We introduced a computational method to investigate the shear detachment strength at a carbon fiber/epoxy resin interface using molecular dynamics simulations. In the computational model, the graphene molecular structure was assumed to be that of a simple carbon fiber. The interaction energies calculated for the epoxy bulk phase were in good agreement with the experimental data in our previous work [1], however, the estimates of surface energy between carbon fiber and epoxy resin were missing. In this work, we calculated the surface energy and estimated the correlation between surface energy and shear detachment strength of the carbon fiber/epoxy resin interface. All calculations were performed using Exabyte.io platform [2]. The calculated surface energy was confirmed to be related to the experimental shear strength: the surface energy increased with increase in the resin density near graphene. In addition, molecular structures of bulk resin and the resin near graphene surface regions were found to be different. Our results suggest that the carbon fiber and epoxy resin have strong interaction at the interface. In the vicinity of graphene, the resin molecular structure deformed into a flattened state.

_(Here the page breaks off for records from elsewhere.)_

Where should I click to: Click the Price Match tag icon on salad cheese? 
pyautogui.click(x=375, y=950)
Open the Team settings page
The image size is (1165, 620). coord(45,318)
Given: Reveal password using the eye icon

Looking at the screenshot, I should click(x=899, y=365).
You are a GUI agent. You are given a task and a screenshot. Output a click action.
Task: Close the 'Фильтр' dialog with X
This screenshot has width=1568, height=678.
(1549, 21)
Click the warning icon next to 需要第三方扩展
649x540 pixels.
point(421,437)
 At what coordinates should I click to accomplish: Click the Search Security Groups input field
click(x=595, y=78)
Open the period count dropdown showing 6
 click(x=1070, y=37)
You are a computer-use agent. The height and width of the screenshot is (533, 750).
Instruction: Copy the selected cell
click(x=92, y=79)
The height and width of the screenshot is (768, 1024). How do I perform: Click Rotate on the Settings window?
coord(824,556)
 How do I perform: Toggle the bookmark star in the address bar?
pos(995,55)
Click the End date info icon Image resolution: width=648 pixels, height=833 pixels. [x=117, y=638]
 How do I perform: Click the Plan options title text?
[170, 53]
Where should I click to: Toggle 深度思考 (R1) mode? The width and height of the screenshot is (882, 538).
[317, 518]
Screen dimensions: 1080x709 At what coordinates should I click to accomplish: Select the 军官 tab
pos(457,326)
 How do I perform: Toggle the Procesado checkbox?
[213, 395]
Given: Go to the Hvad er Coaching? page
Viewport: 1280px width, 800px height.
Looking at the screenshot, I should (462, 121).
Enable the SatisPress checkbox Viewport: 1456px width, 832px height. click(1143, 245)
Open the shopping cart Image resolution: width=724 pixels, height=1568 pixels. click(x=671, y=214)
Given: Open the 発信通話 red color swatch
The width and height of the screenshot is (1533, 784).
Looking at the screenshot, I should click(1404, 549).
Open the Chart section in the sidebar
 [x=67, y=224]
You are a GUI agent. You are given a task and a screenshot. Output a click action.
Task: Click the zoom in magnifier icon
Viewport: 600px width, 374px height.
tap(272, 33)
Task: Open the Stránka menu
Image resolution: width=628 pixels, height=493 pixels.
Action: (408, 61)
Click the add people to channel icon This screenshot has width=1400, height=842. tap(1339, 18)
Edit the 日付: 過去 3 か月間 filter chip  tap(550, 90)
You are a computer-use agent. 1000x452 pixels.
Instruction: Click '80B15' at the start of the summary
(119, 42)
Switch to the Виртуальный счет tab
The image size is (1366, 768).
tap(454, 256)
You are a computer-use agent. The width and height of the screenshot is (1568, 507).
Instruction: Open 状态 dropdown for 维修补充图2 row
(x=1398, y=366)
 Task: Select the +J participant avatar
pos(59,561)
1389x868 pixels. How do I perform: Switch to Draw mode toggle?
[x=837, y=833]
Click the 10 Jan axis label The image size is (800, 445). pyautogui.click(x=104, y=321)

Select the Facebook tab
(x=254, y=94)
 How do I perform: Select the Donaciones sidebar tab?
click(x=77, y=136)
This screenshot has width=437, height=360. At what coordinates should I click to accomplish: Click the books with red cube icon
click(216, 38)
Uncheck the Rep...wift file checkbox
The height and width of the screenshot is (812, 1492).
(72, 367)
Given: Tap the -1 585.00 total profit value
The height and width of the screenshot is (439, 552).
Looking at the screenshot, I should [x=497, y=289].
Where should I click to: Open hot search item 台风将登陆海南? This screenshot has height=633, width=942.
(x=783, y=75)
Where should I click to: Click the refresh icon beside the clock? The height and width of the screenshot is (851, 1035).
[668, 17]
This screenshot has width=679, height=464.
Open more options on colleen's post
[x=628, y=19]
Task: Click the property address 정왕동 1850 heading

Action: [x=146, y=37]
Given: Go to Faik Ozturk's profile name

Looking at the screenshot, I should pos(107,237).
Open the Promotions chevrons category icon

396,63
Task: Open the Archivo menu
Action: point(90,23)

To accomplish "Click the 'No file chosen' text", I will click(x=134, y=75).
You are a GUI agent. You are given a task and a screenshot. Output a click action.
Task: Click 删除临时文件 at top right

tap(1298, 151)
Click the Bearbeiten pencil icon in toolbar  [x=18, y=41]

We propose this to happen due to the influence of CH/π orbitals. The CH/π interaction is a weak interaction (0.1 kcal/mol), however, the compound effect of the numerous weak interaction forces leads to the rise of a strong interaction at the surface between graphene and resin. Because of this, the carbon composite becomes a high-strength material. We further simulated the stress-strain curve of the graphene/epoxy composite model because the above interaction might be related to tensile stress. We found that the crack formation started from the epoxy interface layer and progressed to the bulk epoxy layer.
[1] K. Mori, N. Matsumoto, S. Nomoto, K. Tsuruta, OJCM (2017) 7, 179-184
[2] https://exabyte.io/